== TASK DATA

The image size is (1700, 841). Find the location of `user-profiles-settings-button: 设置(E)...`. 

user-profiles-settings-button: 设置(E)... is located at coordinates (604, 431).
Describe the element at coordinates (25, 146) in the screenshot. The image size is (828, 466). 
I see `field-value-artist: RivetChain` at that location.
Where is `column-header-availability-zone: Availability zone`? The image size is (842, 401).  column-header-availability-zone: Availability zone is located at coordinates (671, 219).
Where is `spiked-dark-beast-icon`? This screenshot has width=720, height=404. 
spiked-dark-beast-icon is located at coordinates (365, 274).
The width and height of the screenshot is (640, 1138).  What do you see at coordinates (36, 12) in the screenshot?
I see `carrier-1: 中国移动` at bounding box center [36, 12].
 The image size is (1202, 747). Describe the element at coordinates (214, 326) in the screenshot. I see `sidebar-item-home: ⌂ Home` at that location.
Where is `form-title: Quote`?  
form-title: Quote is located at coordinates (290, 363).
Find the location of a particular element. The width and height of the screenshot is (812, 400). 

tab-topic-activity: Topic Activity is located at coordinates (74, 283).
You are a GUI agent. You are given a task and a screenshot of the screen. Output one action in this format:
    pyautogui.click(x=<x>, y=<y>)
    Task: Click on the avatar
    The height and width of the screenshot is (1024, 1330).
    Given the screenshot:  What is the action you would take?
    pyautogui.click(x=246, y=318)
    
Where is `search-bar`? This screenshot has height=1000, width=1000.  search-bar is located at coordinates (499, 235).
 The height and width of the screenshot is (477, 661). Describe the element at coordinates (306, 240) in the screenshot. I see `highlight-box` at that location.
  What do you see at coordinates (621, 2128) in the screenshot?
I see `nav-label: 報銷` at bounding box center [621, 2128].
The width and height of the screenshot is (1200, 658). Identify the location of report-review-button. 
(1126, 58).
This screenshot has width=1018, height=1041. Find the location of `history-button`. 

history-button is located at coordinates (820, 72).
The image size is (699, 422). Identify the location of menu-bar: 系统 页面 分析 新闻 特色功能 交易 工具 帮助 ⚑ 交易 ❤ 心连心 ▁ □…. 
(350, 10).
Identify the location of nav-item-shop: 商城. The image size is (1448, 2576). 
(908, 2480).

====

PROBLEM STATEMENT - Reproduce every record above word for word, with no changes.

RESULT OF THE EXERCISE -
The image size is (1700, 841). Find the location of `user-profiles-settings-button: 设置(E)...`. 

user-profiles-settings-button: 设置(E)... is located at coordinates (604, 431).
Describe the element at coordinates (25, 146) in the screenshot. The image size is (828, 466). 
I see `field-value-artist: RivetChain` at that location.
Where is `column-header-availability-zone: Availability zone`? The image size is (842, 401).  column-header-availability-zone: Availability zone is located at coordinates (671, 219).
Where is `spiked-dark-beast-icon`? This screenshot has width=720, height=404. 
spiked-dark-beast-icon is located at coordinates (365, 274).
The width and height of the screenshot is (640, 1138).  What do you see at coordinates (36, 12) in the screenshot?
I see `carrier-1: 中国移动` at bounding box center [36, 12].
 The image size is (1202, 747). Describe the element at coordinates (214, 326) in the screenshot. I see `sidebar-item-home: ⌂ Home` at that location.
Where is `form-title: Quote`?  
form-title: Quote is located at coordinates (290, 363).
Find the location of a particular element. The width and height of the screenshot is (812, 400). 

tab-topic-activity: Topic Activity is located at coordinates (74, 283).
You are a GUI agent. You are given a task and a screenshot of the screen. Output one action in this format:
    pyautogui.click(x=<x>, y=<y>)
    Task: Click on the avatar
    The height and width of the screenshot is (1024, 1330).
    Given the screenshot:  What is the action you would take?
    pyautogui.click(x=246, y=318)
    
Where is `search-bar`? This screenshot has height=1000, width=1000.  search-bar is located at coordinates (499, 235).
 The height and width of the screenshot is (477, 661). Describe the element at coordinates (306, 240) in the screenshot. I see `highlight-box` at that location.
  What do you see at coordinates (621, 2128) in the screenshot?
I see `nav-label: 報銷` at bounding box center [621, 2128].
The width and height of the screenshot is (1200, 658). Identify the location of report-review-button. 
(1126, 58).
This screenshot has width=1018, height=1041. Find the location of `history-button`. 

history-button is located at coordinates (820, 72).
The image size is (699, 422). Identify the location of menu-bar: 系统 页面 分析 新闻 特色功能 交易 工具 帮助 ⚑ 交易 ❤ 心连心 ▁ □…. 
(350, 10).
Identify the location of nav-item-shop: 商城. The image size is (1448, 2576). 
(908, 2480).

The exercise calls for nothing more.